Bebí la poción y esperé un rato. No sentí nada fuera de lo ordinario. Empecé a untarme la pasta a las sienes. La apliqué veinticinco veces. Luego, en forma enteramente mecánica, como distraído, la extendí repetidas veces sobre mi frente. Advertí el error y me limpié apresuradamente la pasta. Mi frente sudaba; me puse febril. Me aferraba una angustia intensa, ya que don Juan me había aconsejado enfáticamente no untarme la pasta en la frente. El miedo se convirtió en un sentimiento de soledad absoluta, el sentimiento del juicio final. Me hallaba allí solo. Si algo malo iba a pasarme, nadie había que me ayudara. Quise echar a correr. Tenía una alarmante sensación de indecisión, de no saber qué hacer. Un torrente de pensamientos irrumpió en mi mente, destellando con velocidad extraordinaria. Noté que eran pensamientos más bien extraños; es decir, extraños en el sentido de que parecían acudir en forma distinta de los pensamientos comunes. Conozco la manera como pienso. Mis pensamientos tienen un orden definido que me es propio, y cualquier desviación resulta perceptible.

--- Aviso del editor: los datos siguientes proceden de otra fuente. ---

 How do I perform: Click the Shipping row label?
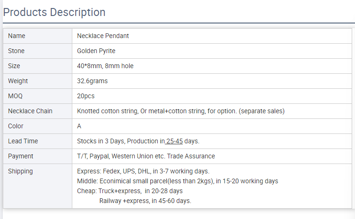pyautogui.click(x=21, y=171)
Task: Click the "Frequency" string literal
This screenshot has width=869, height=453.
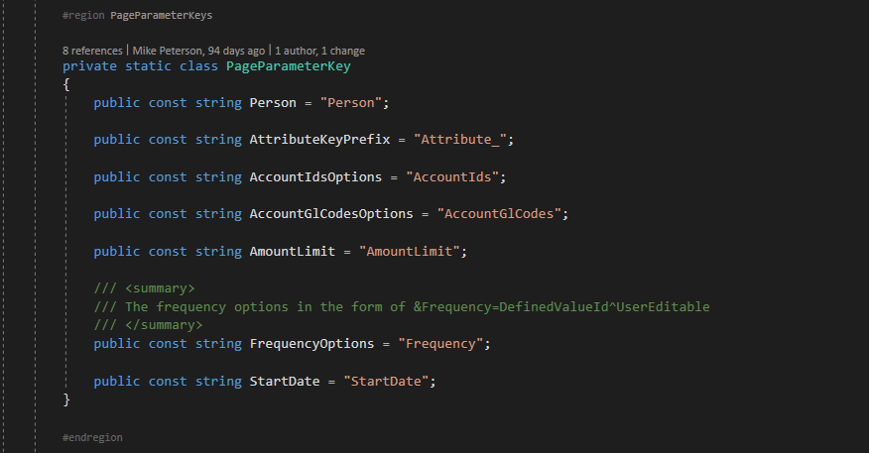Action: (x=440, y=344)
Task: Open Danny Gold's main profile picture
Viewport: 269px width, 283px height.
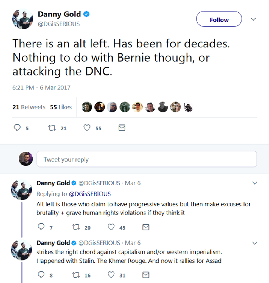Action: (x=23, y=19)
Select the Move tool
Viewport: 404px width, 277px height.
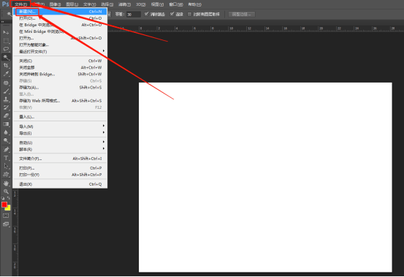pos(6,32)
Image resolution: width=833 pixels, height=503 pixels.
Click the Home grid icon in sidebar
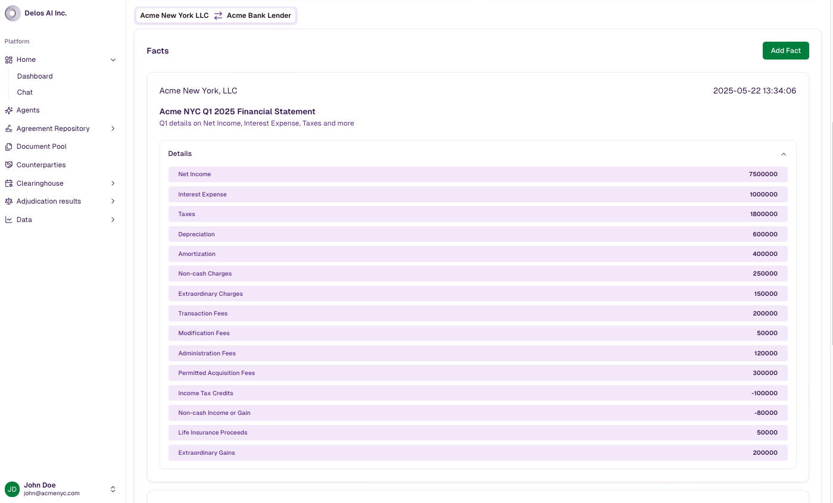click(x=9, y=60)
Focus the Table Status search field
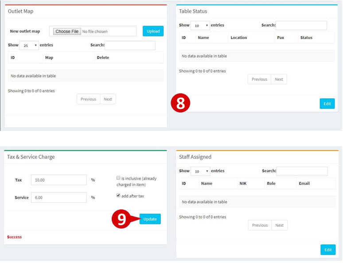Image resolution: width=343 pixels, height=263 pixels. [x=301, y=25]
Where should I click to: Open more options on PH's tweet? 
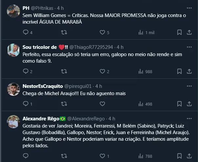[x=189, y=8]
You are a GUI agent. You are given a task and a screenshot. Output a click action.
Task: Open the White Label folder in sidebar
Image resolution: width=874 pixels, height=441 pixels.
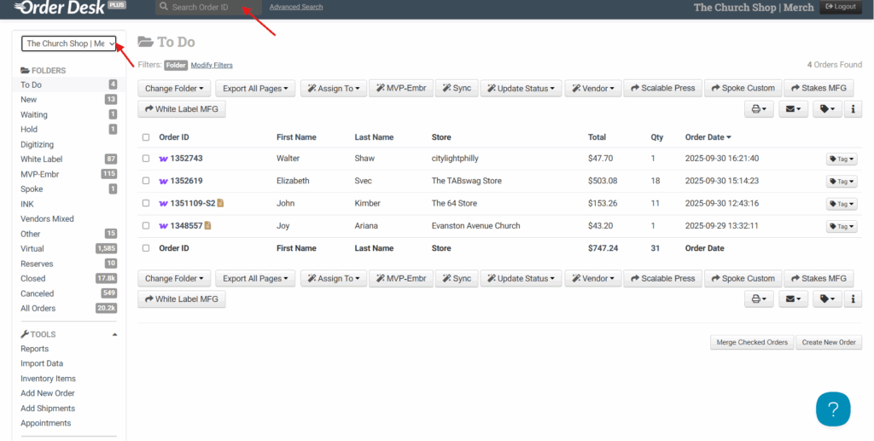[42, 160]
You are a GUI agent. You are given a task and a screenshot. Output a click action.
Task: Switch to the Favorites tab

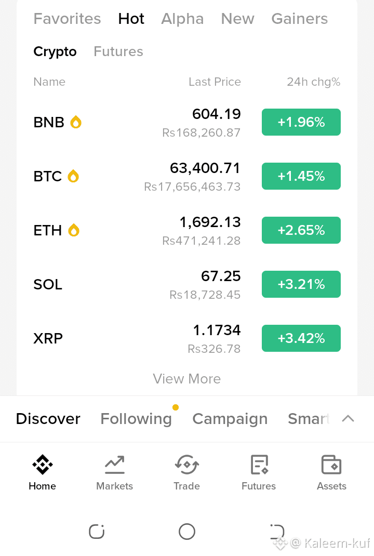click(67, 18)
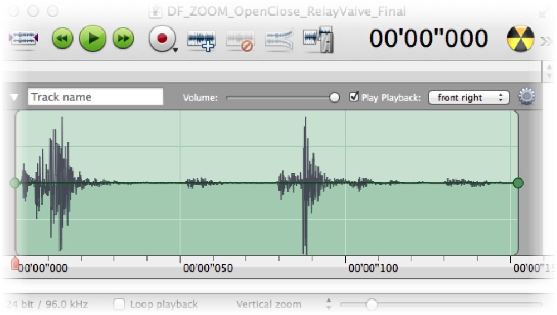This screenshot has width=557, height=315.
Task: Rewind playback with the green rewind button
Action: [x=62, y=38]
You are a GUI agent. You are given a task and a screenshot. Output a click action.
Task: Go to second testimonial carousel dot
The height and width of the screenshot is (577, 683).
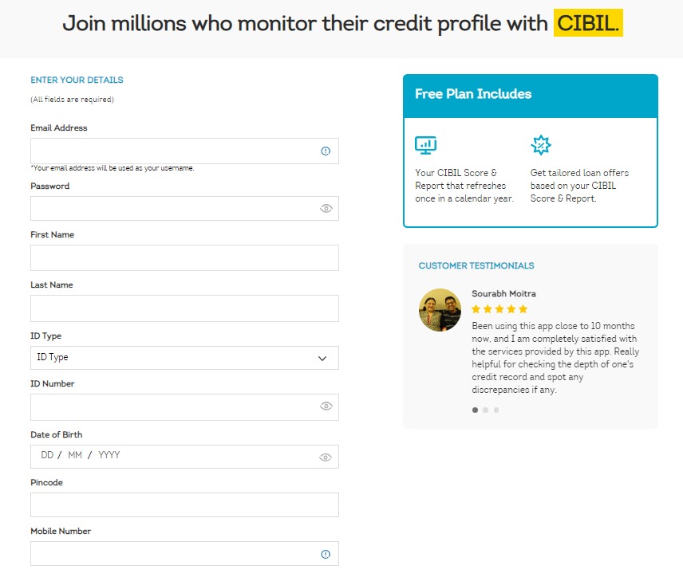(486, 410)
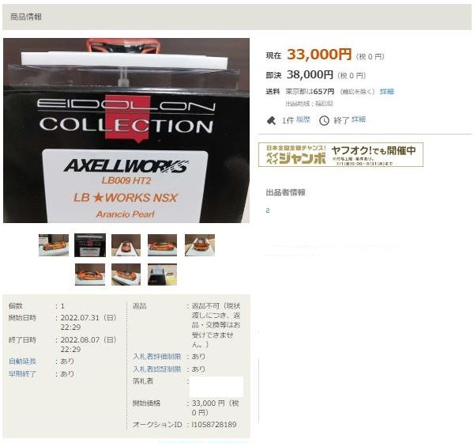The height and width of the screenshot is (443, 474).
Task: Open shipping 詳細 link beside 657円
Action: click(386, 92)
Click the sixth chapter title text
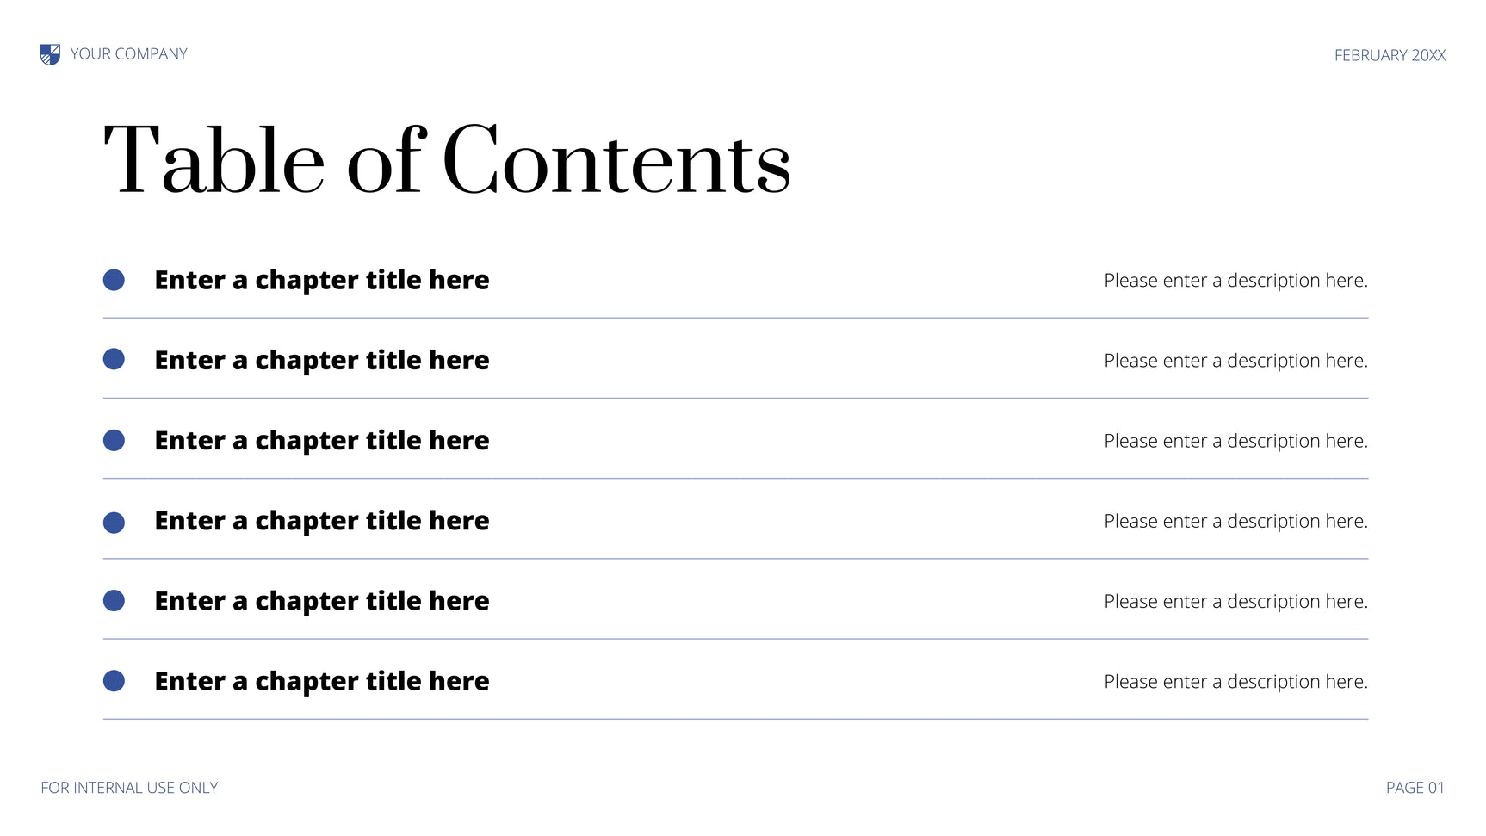Screen dimensions: 1486x836 coord(321,682)
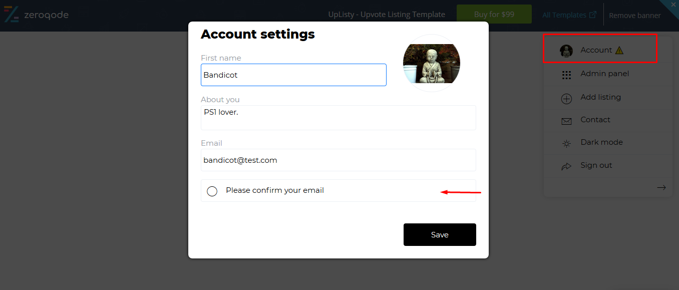Collapse the side menu with right arrow

click(661, 187)
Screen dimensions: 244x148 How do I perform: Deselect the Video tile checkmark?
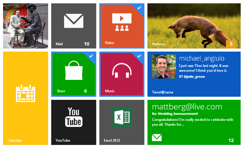[x=139, y=8]
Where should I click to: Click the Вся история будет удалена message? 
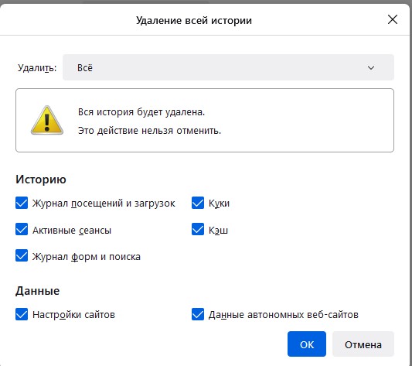141,112
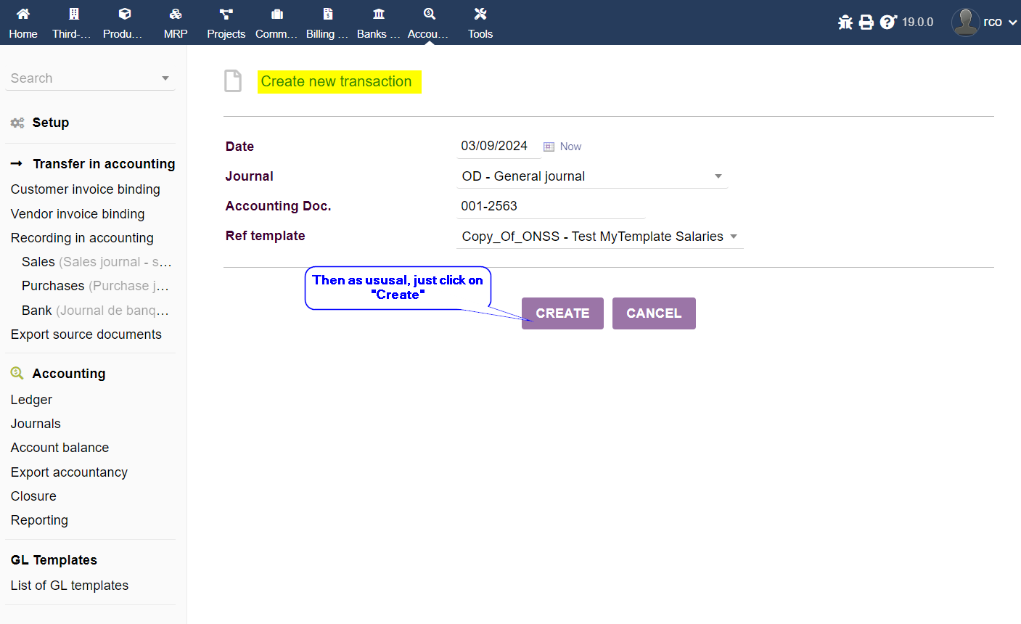Open the rco user menu
The image size is (1021, 624).
coord(985,22)
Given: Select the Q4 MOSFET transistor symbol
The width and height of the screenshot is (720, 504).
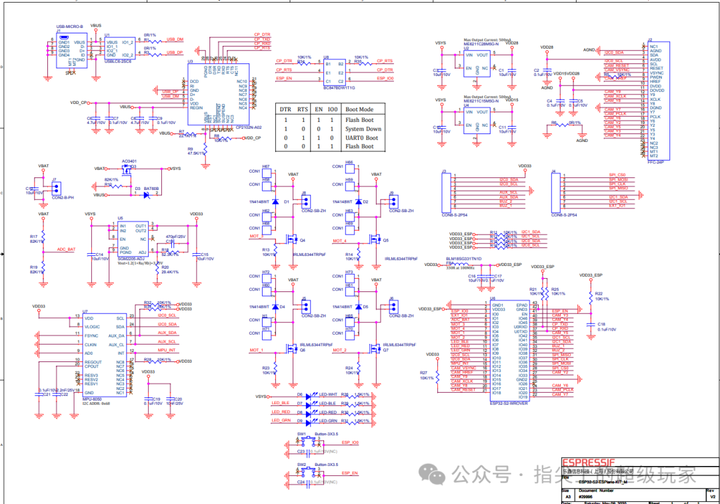Looking at the screenshot, I should point(292,239).
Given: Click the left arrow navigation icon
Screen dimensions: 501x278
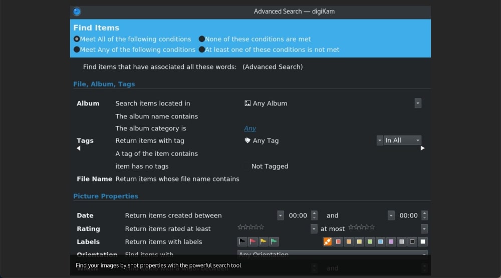Looking at the screenshot, I should [78, 148].
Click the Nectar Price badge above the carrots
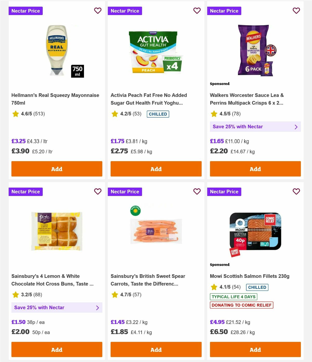Screen dimensions: 312x362 [125, 192]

Uno de los pensamientos ajenos versaba sobre una aseveración hecha por un autor. Era, recuerdo vagamente, más como una voz, o algo dicho al fondo, en alguna parte. Fue tan rápido que me sobresaltó. Hice una pausa para examinarlo, pero se volvió un pensamiento común. Me hallaba seguro de haber leído el aserto, pero no podía recordar el nombre del autor. De pronto me acordé de que era Alfred Kroeber. Entonces otro pensamiento ajeno brotó para "decir" que no era Kroeber, sino Georg Simmel, quien había hecho la aseveración. Insistí en que era Kroeber, y sin saber cómo me vi envuelto en una discusión conmigo mismo. Y olvidé mi sentimiento de perdición total,

Los párpados me pesaban como si hubiera tomado pastillas para dormir. Aunque nunca las he tomado, esa fue la imagen que acudió a mi mente. Me estaba quedando dormido. Quise ir a mi coche a acostarme, pero no podía moverme.

Entonces, con bastante brusquedad, desperté, o mejor dicho, sentí claramente haber despertado. Mi primer pensamiento fue sobre la hora del día. Miré en torno. No me hallaba enfrente de la datura. Despreocupadamente acepté el hecho de que estaba viviendo otra experiencia adivinatoria. Eran las 12:35 en un reloj por encima de mi cabeza. Yo sabía que era de tarde.